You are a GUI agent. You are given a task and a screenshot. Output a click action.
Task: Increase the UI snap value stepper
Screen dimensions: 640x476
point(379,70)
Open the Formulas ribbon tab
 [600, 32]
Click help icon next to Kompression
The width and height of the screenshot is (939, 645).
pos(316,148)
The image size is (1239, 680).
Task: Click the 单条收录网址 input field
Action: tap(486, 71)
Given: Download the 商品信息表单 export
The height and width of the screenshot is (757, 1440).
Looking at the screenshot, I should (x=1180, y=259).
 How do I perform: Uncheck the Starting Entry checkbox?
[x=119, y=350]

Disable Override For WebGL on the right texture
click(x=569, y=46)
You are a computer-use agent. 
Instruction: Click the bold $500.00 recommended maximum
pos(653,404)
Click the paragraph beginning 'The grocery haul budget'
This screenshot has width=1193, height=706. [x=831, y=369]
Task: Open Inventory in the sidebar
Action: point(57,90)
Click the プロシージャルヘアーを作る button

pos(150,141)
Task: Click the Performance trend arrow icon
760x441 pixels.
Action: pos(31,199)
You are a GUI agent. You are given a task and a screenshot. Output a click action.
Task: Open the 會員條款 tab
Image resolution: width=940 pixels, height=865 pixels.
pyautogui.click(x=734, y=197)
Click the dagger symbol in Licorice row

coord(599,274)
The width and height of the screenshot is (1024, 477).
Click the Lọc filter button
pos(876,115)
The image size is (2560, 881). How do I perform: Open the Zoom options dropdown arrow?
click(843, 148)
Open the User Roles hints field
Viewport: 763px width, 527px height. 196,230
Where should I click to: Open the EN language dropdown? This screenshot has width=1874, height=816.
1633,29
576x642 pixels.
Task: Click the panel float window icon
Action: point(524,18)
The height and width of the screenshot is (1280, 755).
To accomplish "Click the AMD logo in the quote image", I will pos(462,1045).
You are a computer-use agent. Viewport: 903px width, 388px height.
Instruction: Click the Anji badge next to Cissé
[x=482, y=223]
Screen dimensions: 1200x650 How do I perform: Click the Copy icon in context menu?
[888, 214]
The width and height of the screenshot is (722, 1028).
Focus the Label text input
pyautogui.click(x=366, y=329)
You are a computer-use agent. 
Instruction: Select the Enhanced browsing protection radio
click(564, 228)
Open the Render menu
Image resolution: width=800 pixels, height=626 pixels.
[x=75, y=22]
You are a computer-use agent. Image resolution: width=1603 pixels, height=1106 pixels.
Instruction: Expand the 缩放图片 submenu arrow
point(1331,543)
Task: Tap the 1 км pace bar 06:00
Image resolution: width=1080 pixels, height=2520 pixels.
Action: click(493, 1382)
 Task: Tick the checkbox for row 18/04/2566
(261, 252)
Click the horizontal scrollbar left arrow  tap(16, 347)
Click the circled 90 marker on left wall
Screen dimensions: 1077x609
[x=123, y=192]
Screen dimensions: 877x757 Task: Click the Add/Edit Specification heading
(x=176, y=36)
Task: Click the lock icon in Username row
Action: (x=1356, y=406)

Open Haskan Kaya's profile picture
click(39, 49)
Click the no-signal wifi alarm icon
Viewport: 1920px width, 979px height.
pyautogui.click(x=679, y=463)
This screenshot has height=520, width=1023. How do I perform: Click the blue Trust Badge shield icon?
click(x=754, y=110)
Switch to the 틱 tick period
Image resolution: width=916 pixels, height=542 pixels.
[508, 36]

- _What is required_
In this exercise, reproduce each line above exactly.

- _Written response_
You are a GUI agent. You are given a task and a screenshot. Output a click action.
Task: Increase the UI snap value stepper
Screen dimensions: 640x476
point(379,70)
Open the Formulas ribbon tab
 [600, 32]
Click help icon next to Kompression
The width and height of the screenshot is (939, 645).
pos(316,148)
The image size is (1239, 680).
Task: Click the 单条收录网址 input field
Action: tap(486, 71)
Given: Download the 商品信息表单 export
The height and width of the screenshot is (757, 1440).
Looking at the screenshot, I should (x=1180, y=259).
 How do I perform: Uncheck the Starting Entry checkbox?
[x=119, y=350]

Disable Override For WebGL on the right texture
click(x=569, y=46)
You are a computer-use agent. 
Instruction: Click the bold $500.00 recommended maximum
pos(653,404)
Click the paragraph beginning 'The grocery haul budget'
This screenshot has width=1193, height=706. [x=831, y=369]
Task: Open Inventory in the sidebar
Action: point(57,90)
Click the プロシージャルヘアーを作る button

pos(150,141)
Task: Click the Performance trend arrow icon
760x441 pixels.
Action: pos(31,199)
You are a GUI agent. You are given a task and a screenshot. Output a click action.
Task: Open the 會員條款 tab
Image resolution: width=940 pixels, height=865 pixels.
pyautogui.click(x=734, y=197)
Click the dagger symbol in Licorice row

coord(599,274)
The width and height of the screenshot is (1024, 477).
Click the Lọc filter button
pos(876,115)
The image size is (2560, 881). How do I perform: Open the Zoom options dropdown arrow?
click(843, 148)
Open the User Roles hints field
Viewport: 763px width, 527px height. 196,230
Where should I click to: Open the EN language dropdown? This screenshot has width=1874, height=816.
1633,29
576x642 pixels.
Task: Click the panel float window icon
Action: point(524,18)
The height and width of the screenshot is (1280, 755).
To accomplish "Click the AMD logo in the quote image", I will pos(462,1045).
You are a computer-use agent. Viewport: 903px width, 388px height.
Instruction: Click the Anji badge next to Cissé
[x=482, y=223]
Screen dimensions: 1200x650 How do I perform: Click the Copy icon in context menu?
[888, 214]
The width and height of the screenshot is (722, 1028).
Focus the Label text input
pyautogui.click(x=366, y=329)
You are a computer-use agent. 
Instruction: Select the Enhanced browsing protection radio
click(564, 228)
Open the Render menu
Image resolution: width=800 pixels, height=626 pixels.
[x=75, y=22]
You are a computer-use agent. Image resolution: width=1603 pixels, height=1106 pixels.
Instruction: Expand the 缩放图片 submenu arrow
point(1331,543)
Task: Tap the 1 км pace bar 06:00
Image resolution: width=1080 pixels, height=2520 pixels.
Action: click(493, 1382)
 Task: Tick the checkbox for row 18/04/2566
(261, 252)
Click the horizontal scrollbar left arrow  tap(16, 347)
Click the circled 90 marker on left wall
Screen dimensions: 1077x609
[x=123, y=192]
Screen dimensions: 877x757 Task: Click the Add/Edit Specification heading
(x=176, y=36)
Task: Click the lock icon in Username row
Action: (x=1356, y=406)

Open Haskan Kaya's profile picture
click(39, 49)
Click the no-signal wifi alarm icon
Viewport: 1920px width, 979px height.
pyautogui.click(x=679, y=463)
This screenshot has height=520, width=1023. How do I perform: Click the blue Trust Badge shield icon?
click(x=754, y=110)
Switch to the 틱 tick period
Image resolution: width=916 pixels, height=542 pixels.
[508, 36]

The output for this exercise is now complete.